- **GIVEN TASK**:
Count the lines in the data below that contain the string "This", and reply with the number only.

-- Start THE RECORDS --

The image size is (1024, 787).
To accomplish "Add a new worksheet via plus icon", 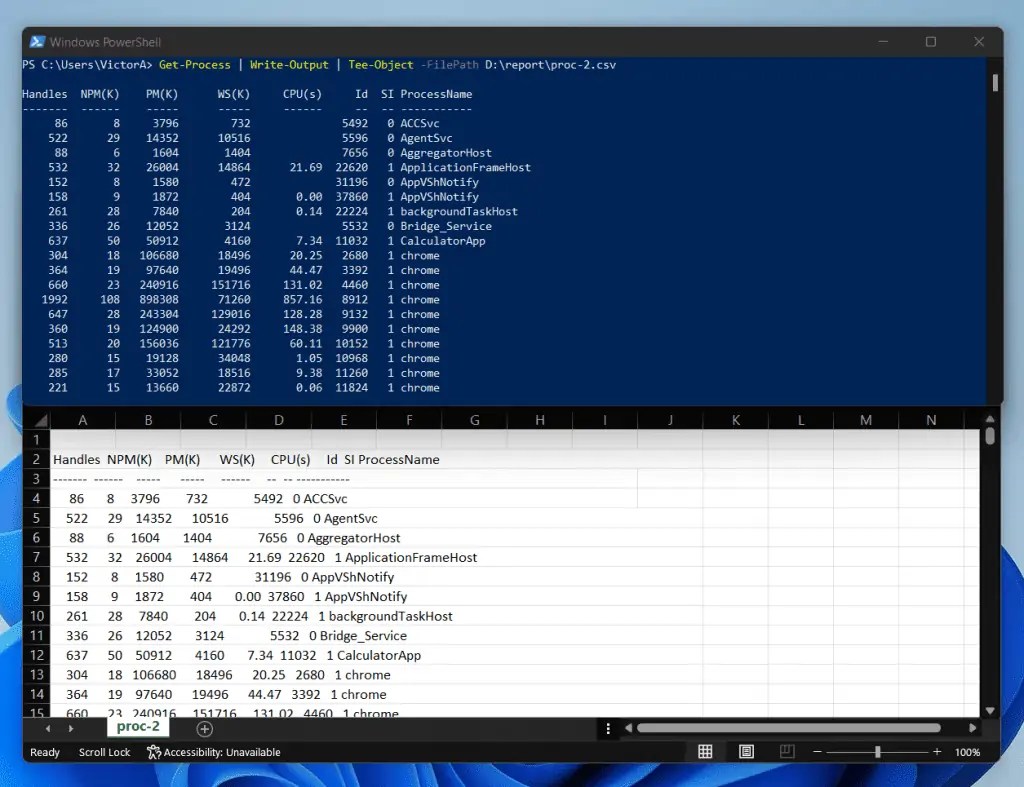I will pyautogui.click(x=205, y=729).
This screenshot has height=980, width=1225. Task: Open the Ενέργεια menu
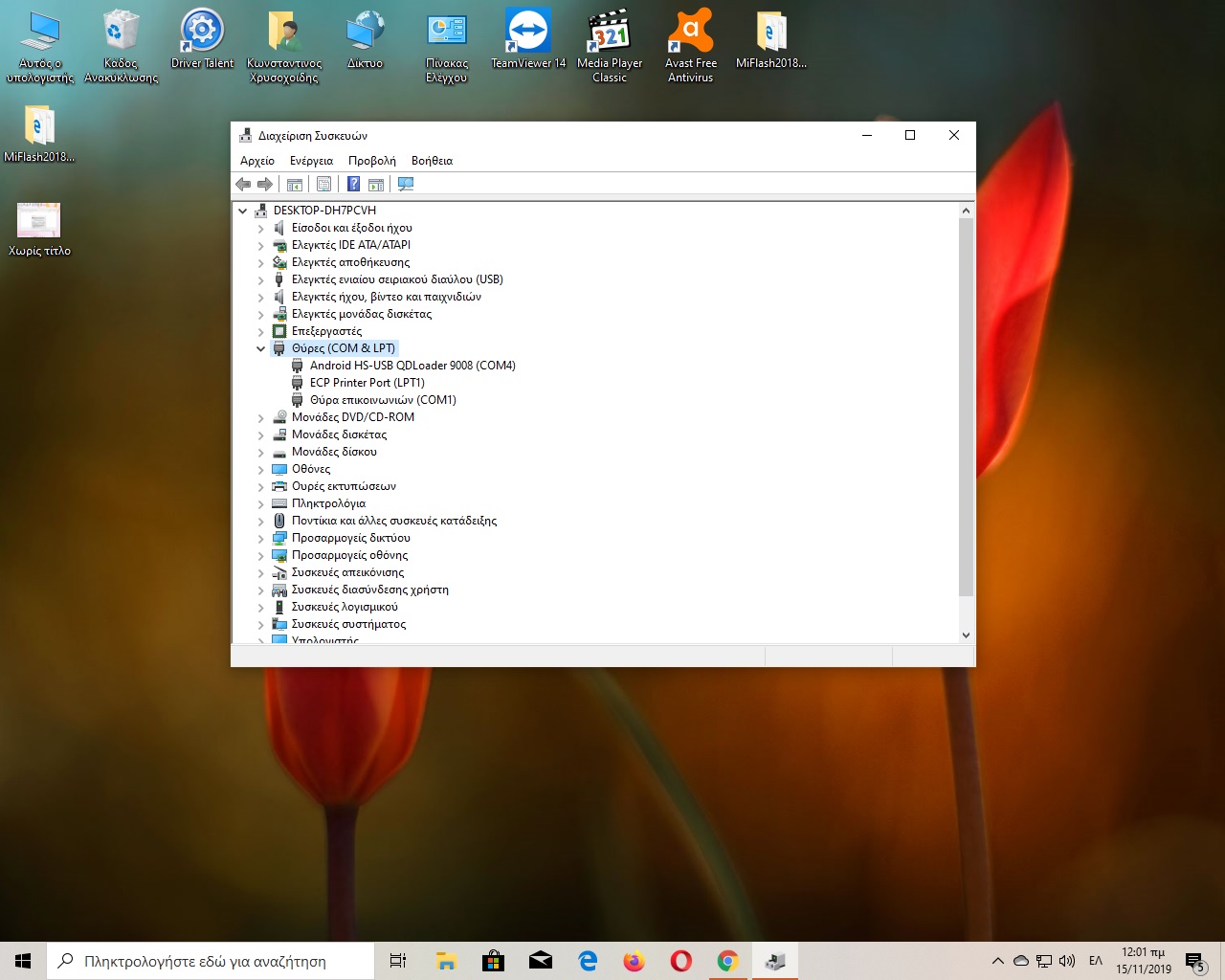311,161

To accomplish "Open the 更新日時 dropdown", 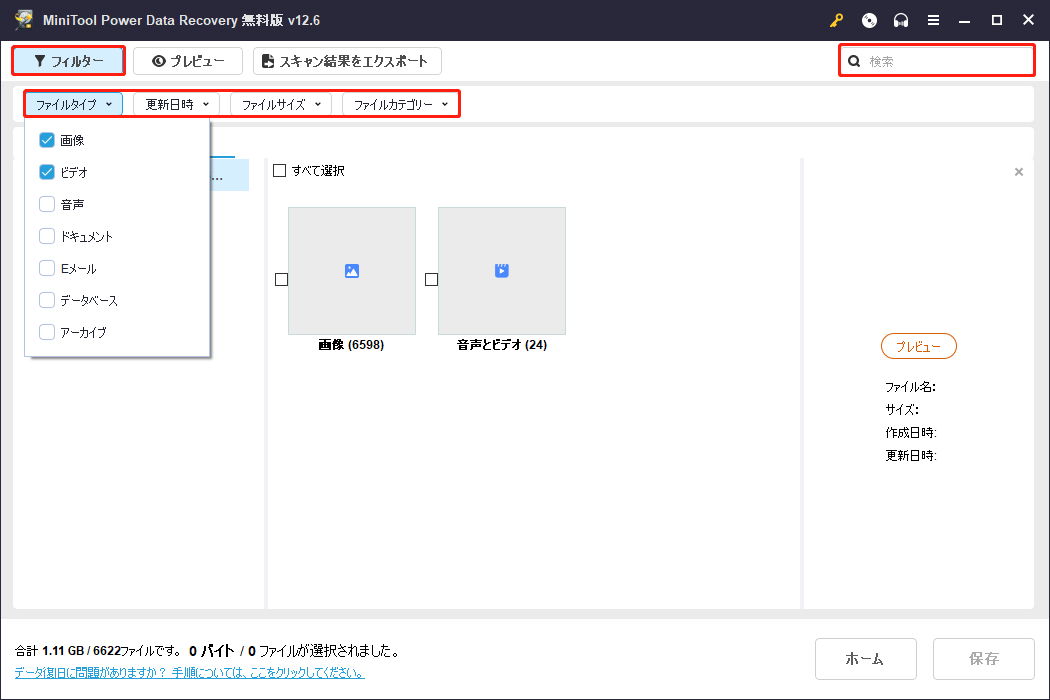I will pos(175,103).
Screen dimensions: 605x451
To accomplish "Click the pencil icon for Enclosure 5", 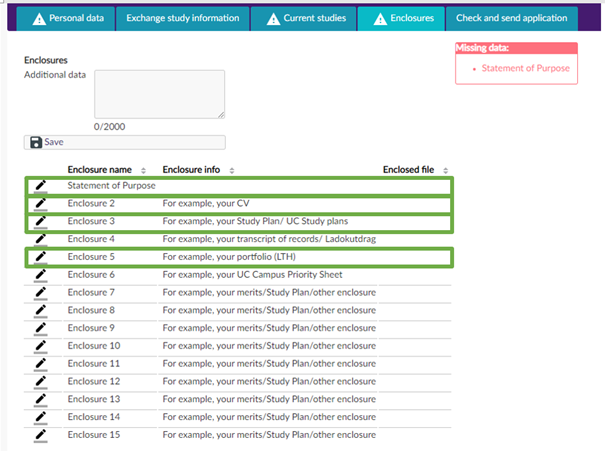I will 40,257.
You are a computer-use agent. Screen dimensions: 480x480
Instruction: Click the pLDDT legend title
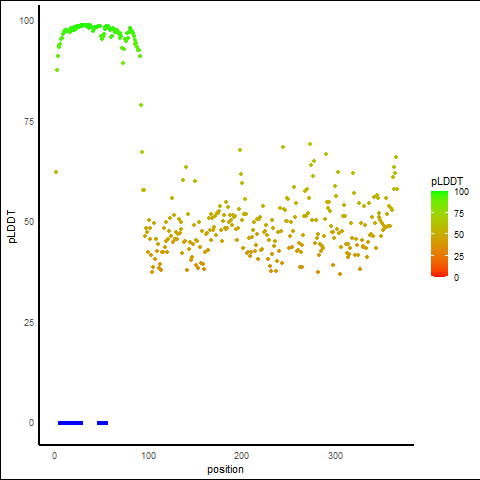[x=447, y=181]
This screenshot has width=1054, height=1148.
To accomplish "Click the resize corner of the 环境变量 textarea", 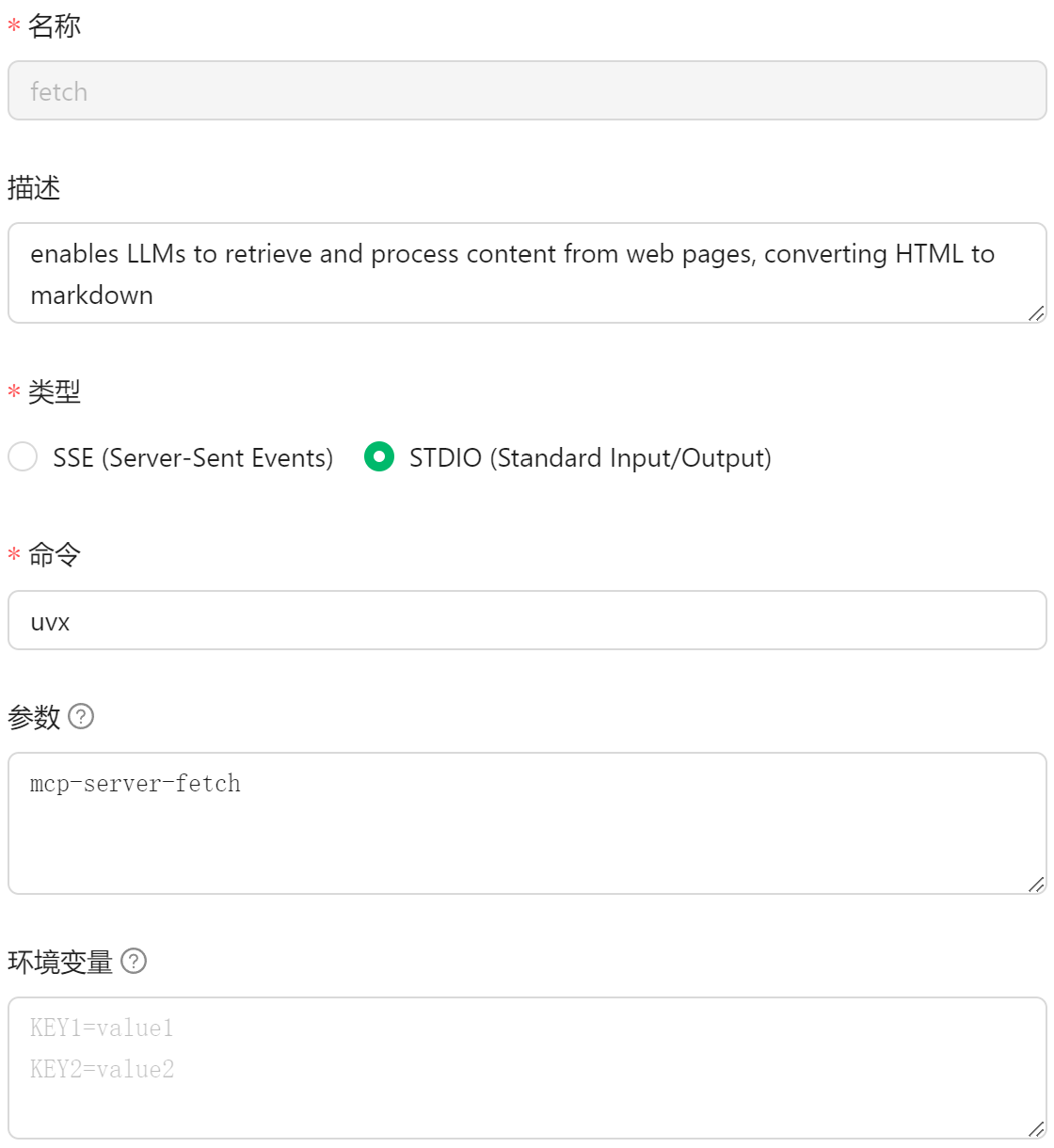I will click(x=1036, y=1128).
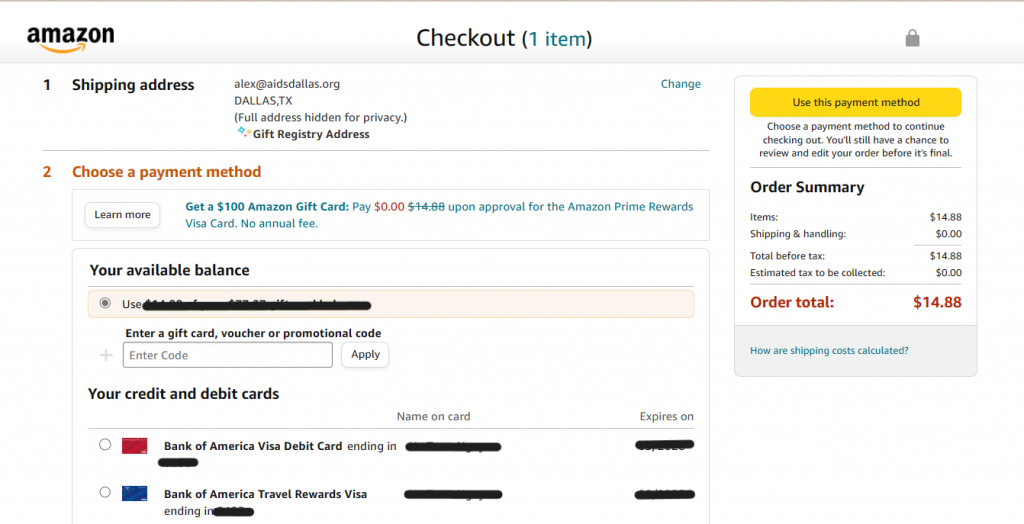
Task: Click the Learn more button
Action: coord(122,215)
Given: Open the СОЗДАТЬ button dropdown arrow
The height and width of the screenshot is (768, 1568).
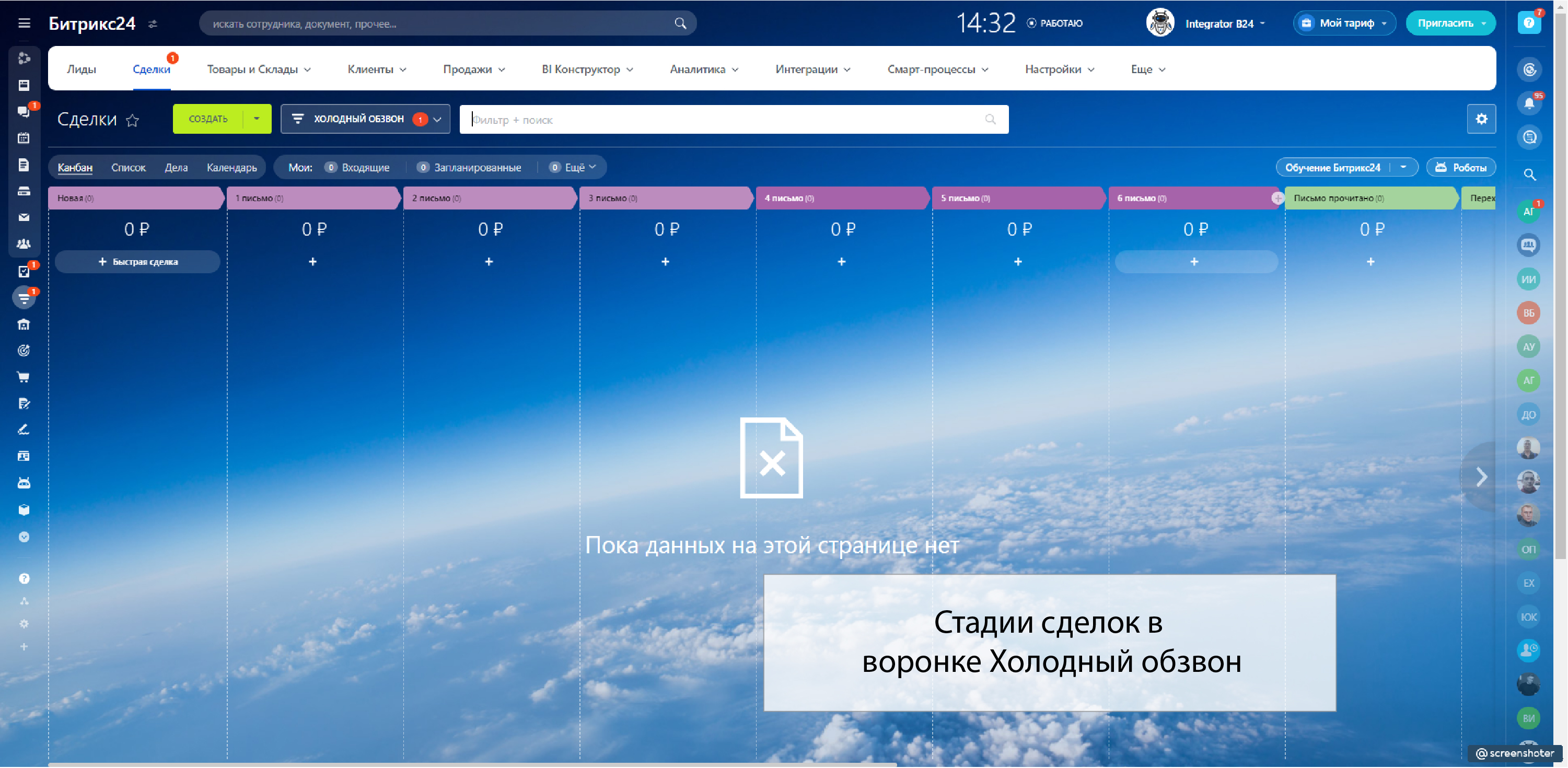Looking at the screenshot, I should click(x=256, y=119).
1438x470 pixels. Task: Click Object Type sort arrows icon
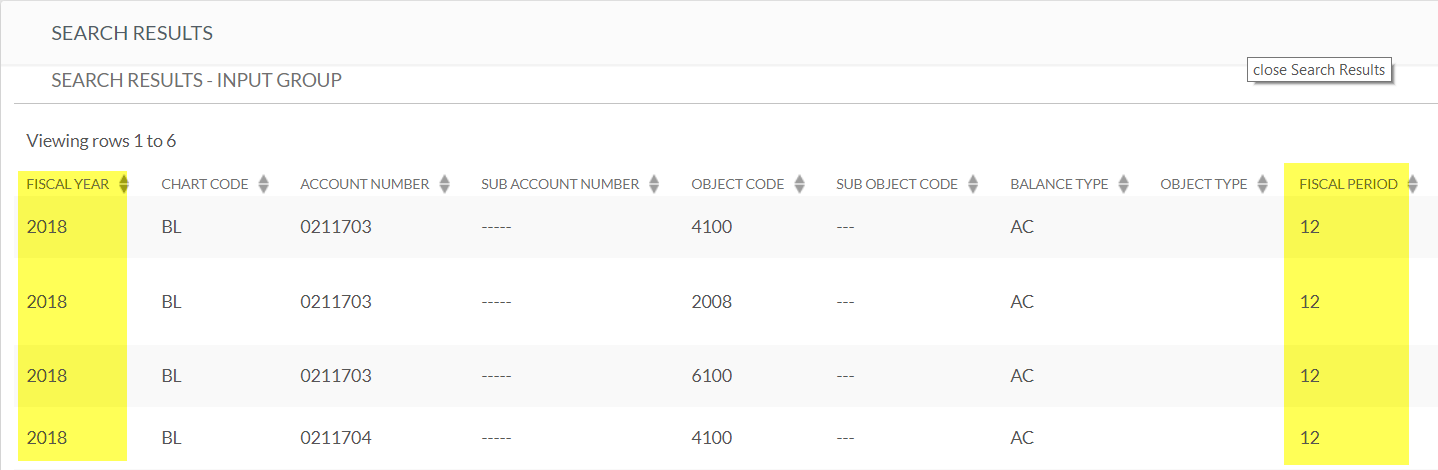pos(1262,184)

-- End THE RECORDS --

- **PROBLEM SOLUTION**:
2